Singapore May 19 2023: JP Morgran foresees 100bps of rate hikes in June, with limited room to ease for the rest of 2023 to embed a range of risk premiums as the State Bank of Pakistan (SBP) need to deliver more tightening to address persistent inflation pressures.
Pakistan Central Bank increase the interest rate by 1,125 basis points since Novemeber 2021 as SBP believes surge in inflation was broad-based, though a large part of it was contributed by food and energy components. This reflects the passthrough of increases in taxes and duties, unwinding of untargeted energy subsidies and the recent exchange rate depreciation.
Pakistan is facing a period of stagflation because of lingering supply-side shocks from last year’s floods, domestic policy tightening, and rising global recession risks.
“Assuming an alternative scenario where the IMF program is delayed indefinitely, Pakistan will likely have sufficient external liquidity to cover financing needs through June, but default risks rise significantly in FY24” the report states.
Medium to long-term outlook surrounding debt sustainability is increasingly challenging, given post-flood growth shocks, rising debt servicing costs, and tight onshore domestic liquidity.
JP Morgan expects that the IMF program remains intact, but the path to a benign outcome is increasingly narrow.

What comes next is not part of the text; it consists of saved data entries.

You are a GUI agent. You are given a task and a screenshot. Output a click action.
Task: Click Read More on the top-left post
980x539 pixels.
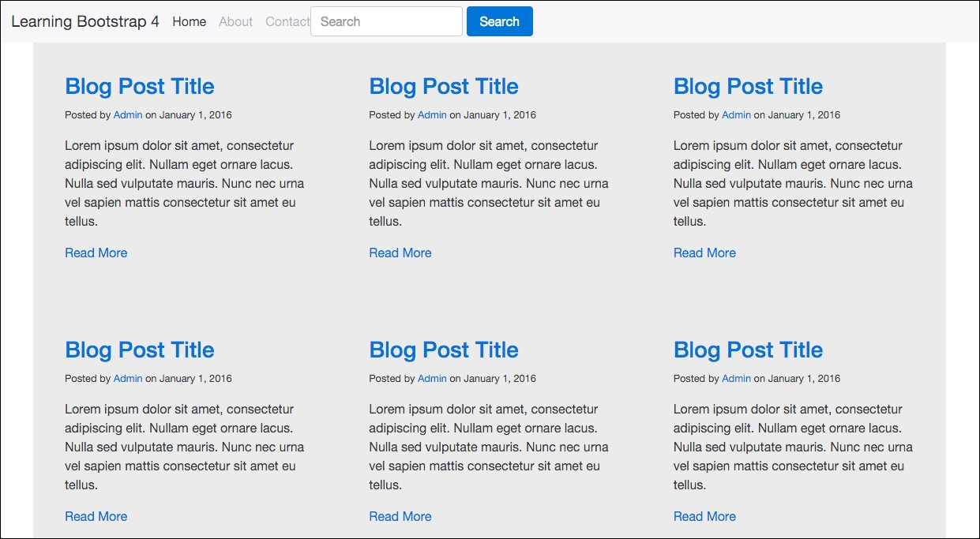coord(96,253)
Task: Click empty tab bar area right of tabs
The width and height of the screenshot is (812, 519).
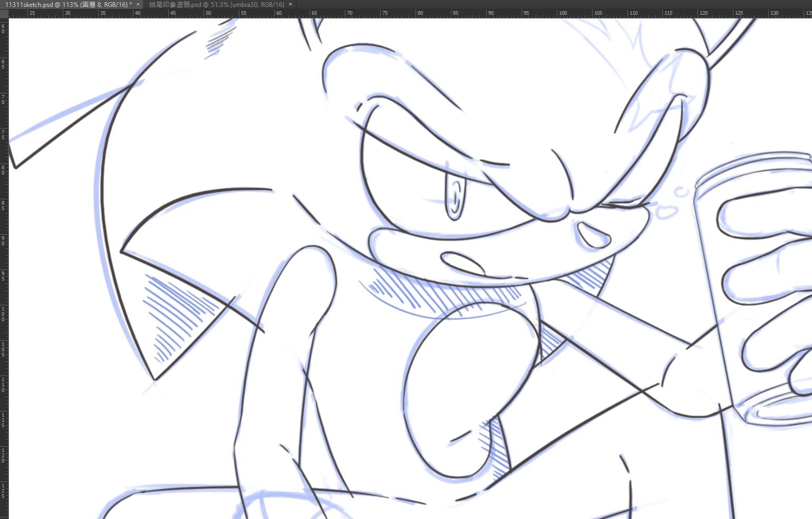Action: 527,4
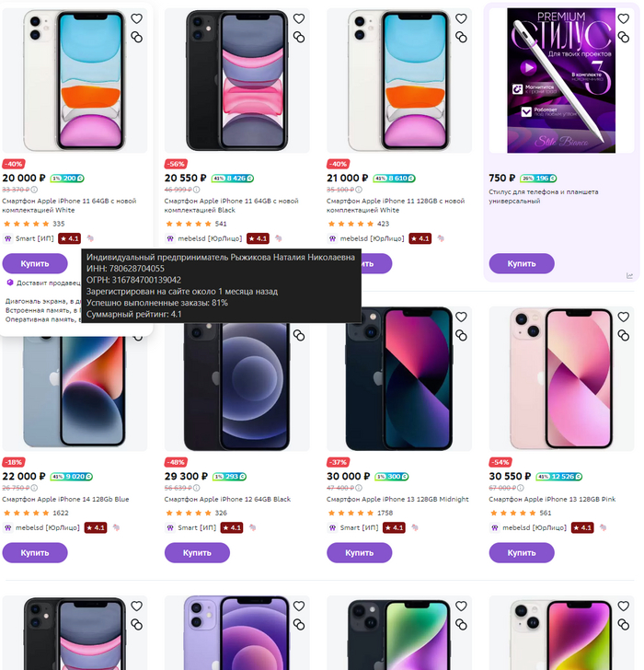Add stylus product to comparison list
The width and height of the screenshot is (644, 670).
tap(624, 37)
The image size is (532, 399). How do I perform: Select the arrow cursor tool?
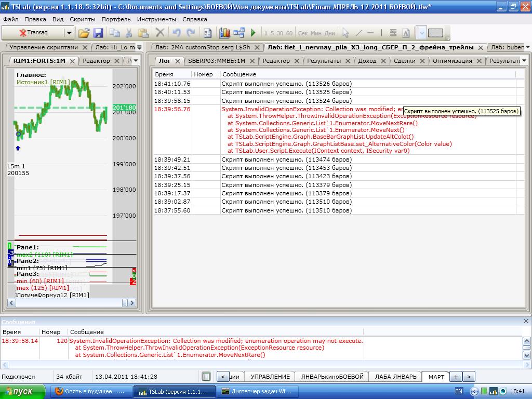pyautogui.click(x=345, y=33)

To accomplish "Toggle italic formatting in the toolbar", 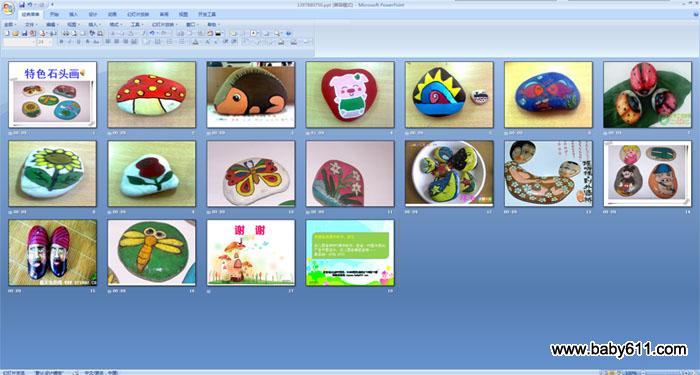I will (69, 42).
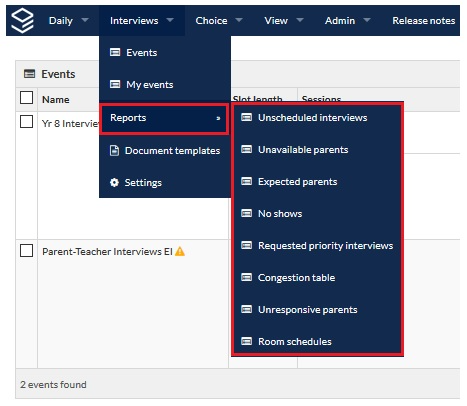Click the Settings gear icon

coord(114,182)
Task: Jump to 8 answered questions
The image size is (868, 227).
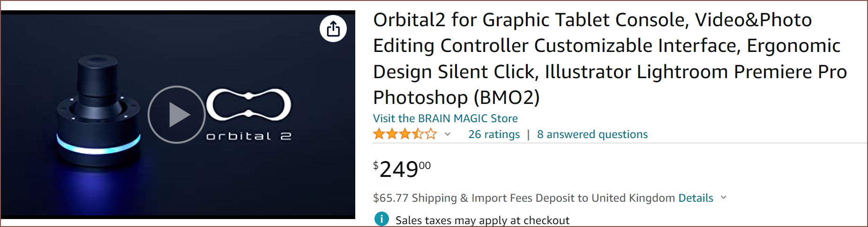Action: click(592, 134)
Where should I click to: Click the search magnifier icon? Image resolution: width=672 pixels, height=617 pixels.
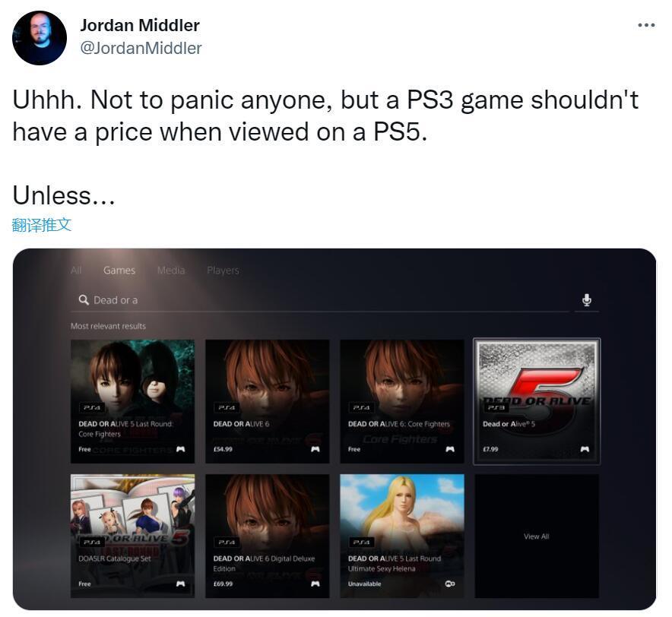coord(84,299)
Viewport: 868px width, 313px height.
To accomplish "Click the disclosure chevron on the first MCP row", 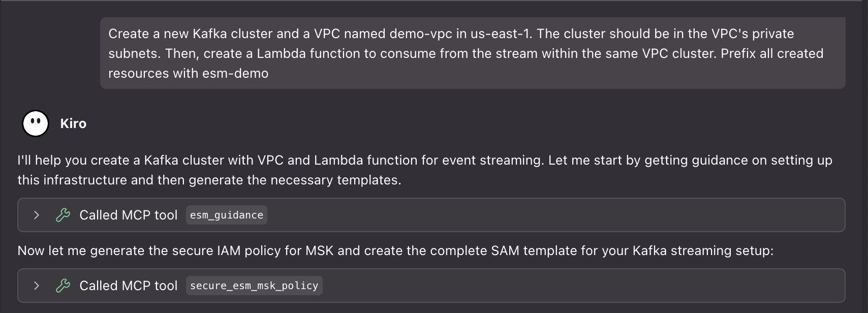I will (x=36, y=214).
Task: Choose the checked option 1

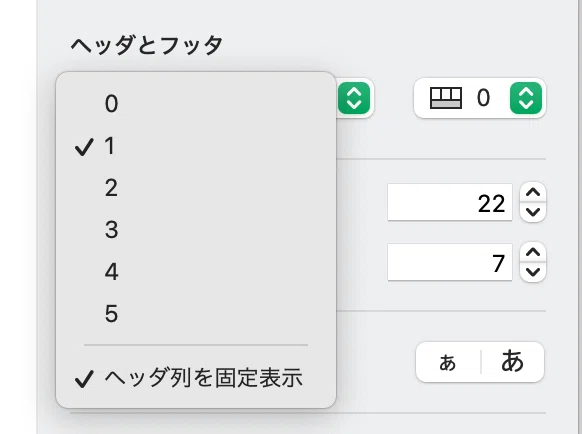Action: 196,146
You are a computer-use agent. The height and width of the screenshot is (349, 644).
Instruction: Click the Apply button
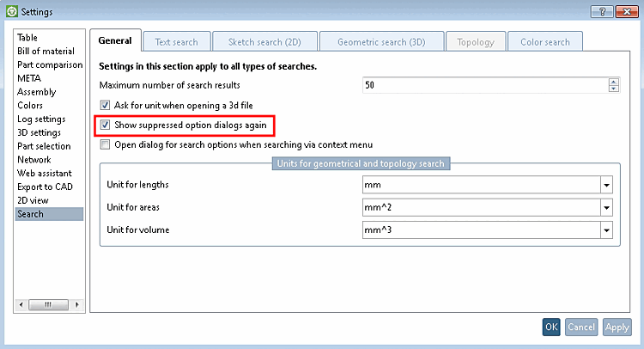pyautogui.click(x=617, y=327)
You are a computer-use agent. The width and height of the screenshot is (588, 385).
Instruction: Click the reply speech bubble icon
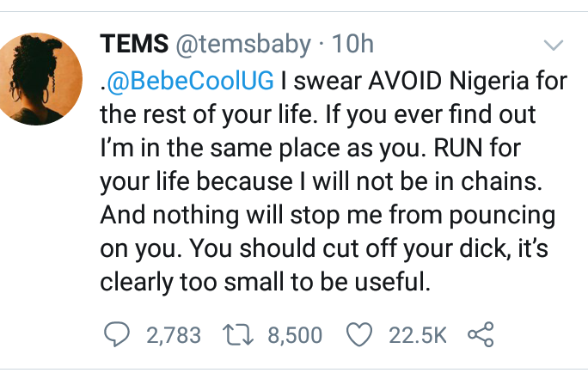tap(117, 334)
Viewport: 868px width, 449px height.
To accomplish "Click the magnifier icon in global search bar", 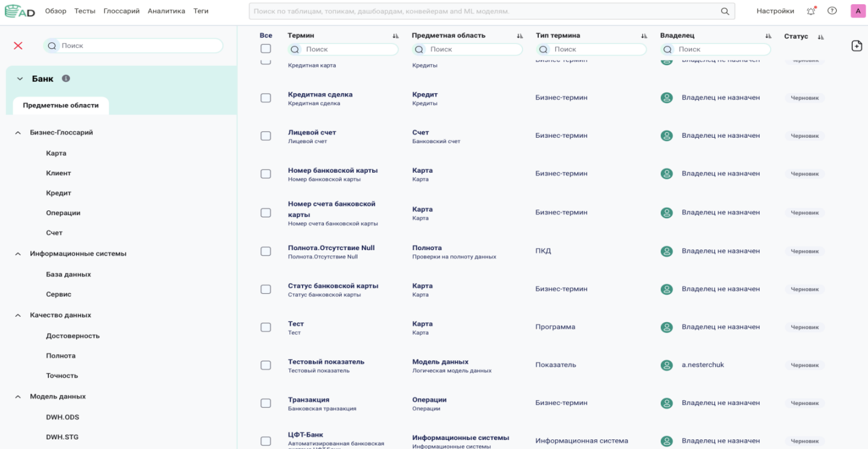I will [x=725, y=11].
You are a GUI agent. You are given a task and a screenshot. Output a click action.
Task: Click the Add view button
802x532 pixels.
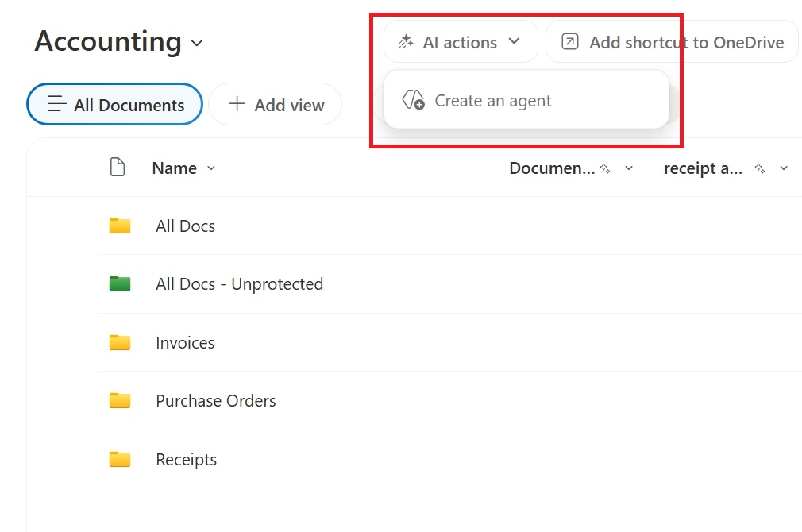coord(275,104)
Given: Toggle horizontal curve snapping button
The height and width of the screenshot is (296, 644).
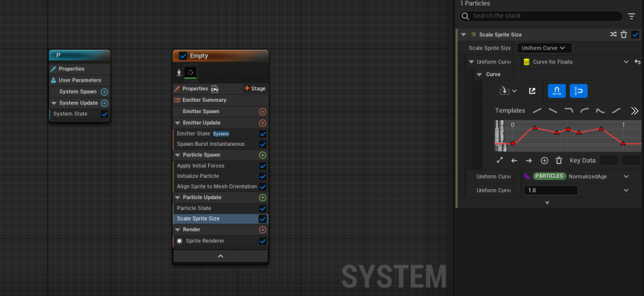Looking at the screenshot, I should point(556,91).
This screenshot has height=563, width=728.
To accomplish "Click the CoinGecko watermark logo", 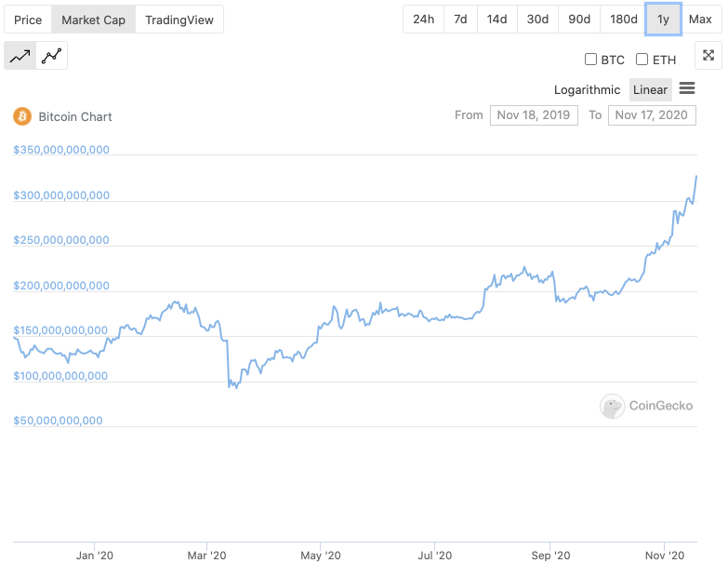I will (646, 406).
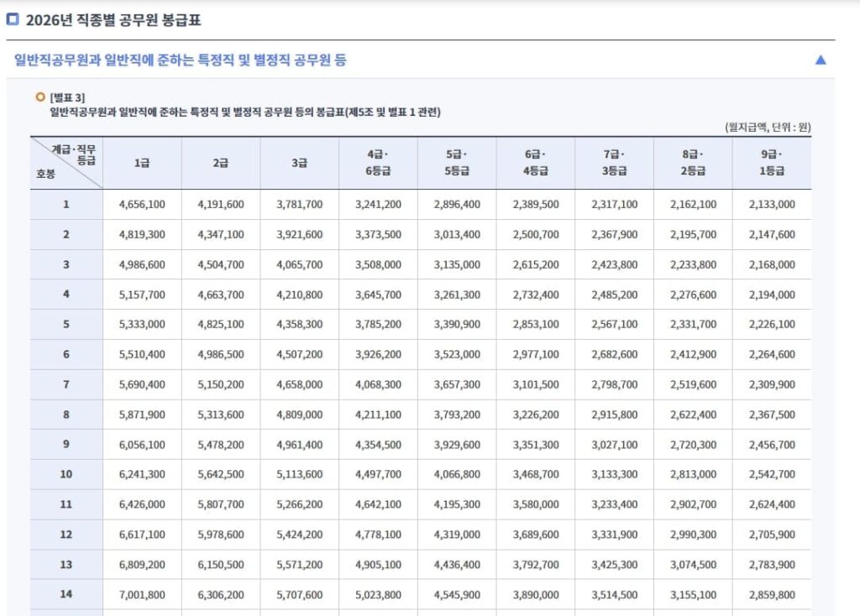Click the 7급·3등급 column header
The width and height of the screenshot is (860, 616).
click(614, 163)
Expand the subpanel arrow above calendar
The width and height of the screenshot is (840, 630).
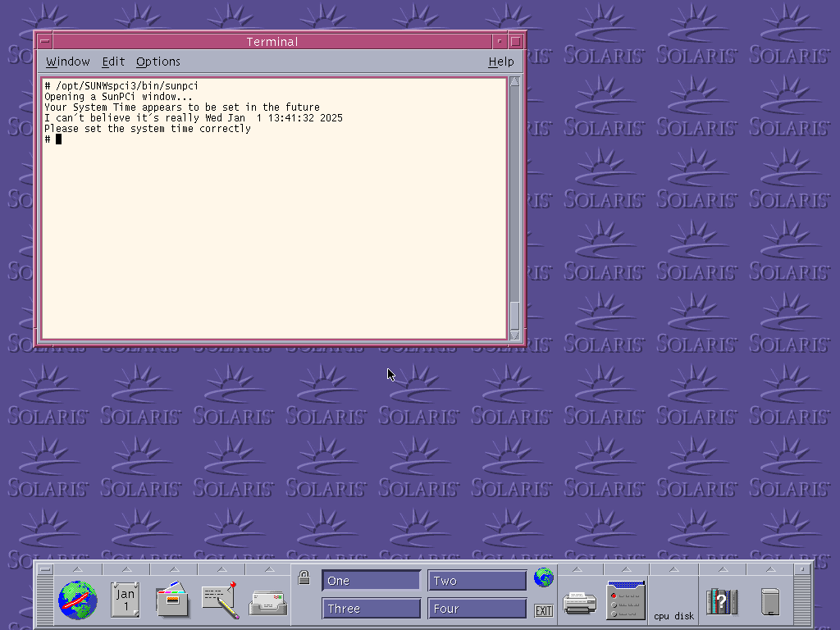pos(126,569)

Pakistan’s near-term macroeconomic outlook has deteriorated significantly due to the floods last summer, one of the worst in the country’s history. Estimates of total economic cost have risen very sharply to US$30-40 billion (8-10% of GDP), reflecting extensive damages to agriculture, housing, and infrastructure. The cotton industry is bearing the brunt of the flood impact, with direct spill-overs into textile exports, which contribute over half of Pakistan’s exports. As of December 2022, or the first half of FY23, industrial production contracted 2.9% year on year, implying GDP growth of 2.0% year on year (FY22: 6.2%) based on historical correlations. We have recently revised lower our FY23 growth estimate from 1.3% to 0.1%, with more downside risk against the backdrop of a tighter domestic policy mix (e.g., fuel/electricity price hike, policy rate increase), lingering import controls (especially for non-essentials such as autos, metals), and elevated global recession risks.